You are viewing a plain text version of this content. The canonical link for it is here.
Posted to issues@spark.apache.org by "Matt Cheah (JIRA)" <ji...@apache.org> on 2015/07/17 07:13:04 UTC
[jira] [Commented] (SPARK-5269) BlockManager.dataDeserialize always
creates a new serializer instance
[ https://issues.apache.org/jira/browse/SPARK-5269?page=com.atlassian.jira.plugin.system.issuetabpanels:comment-tabpanel&focusedCommentId=14630783#comment-14630783 ]
Matt Cheah commented on SPARK-5269:
-----------------------------------
I'd be interested in working on this with [~vladio]. Can this be assigned to either of us?

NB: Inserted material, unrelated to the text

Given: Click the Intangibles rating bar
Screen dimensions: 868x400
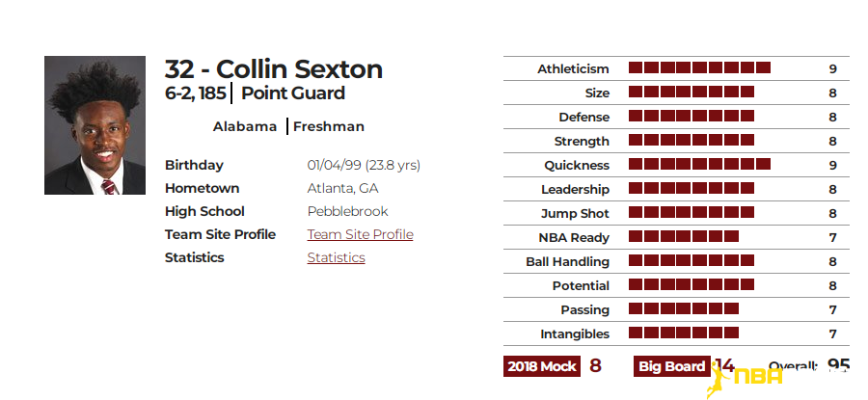Looking at the screenshot, I should pos(684,333).
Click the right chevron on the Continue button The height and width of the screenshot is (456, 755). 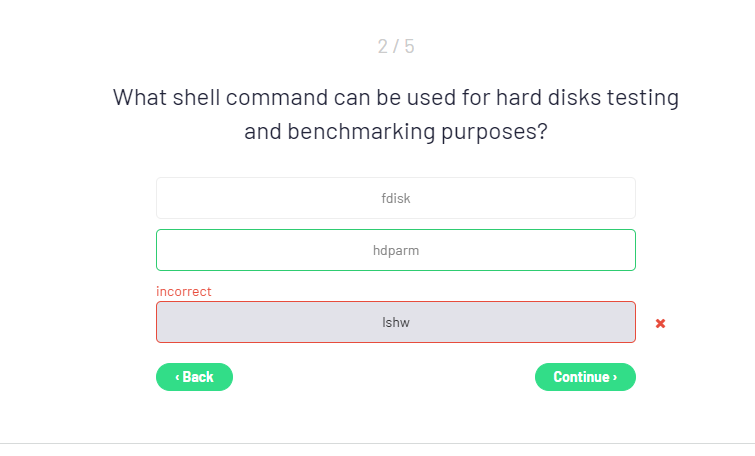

> BlockManager.dataDeserialize always creates a new serializer instance
> ---------------------------------------------------------------------
>
> Key: SPARK-5269
> URL: https://issues.apache.org/jira/browse/SPARK-5269
> Project: Spark
> Issue Type: Improvement
> Components: Spark Core
> Reporter: Ivan Vergiliev
> Labels: performance, serializers
>
> BlockManager.dataDeserialize always creates a new instance of the serializer, which is pretty slow in some cases. I'm using Kryo serialization and have a custom registrator, and its register method is showing up as taking about 15% of the execution time in my profiles. This started happening after I increased the number of keys in a job with a shuffle phase by a factor of 40.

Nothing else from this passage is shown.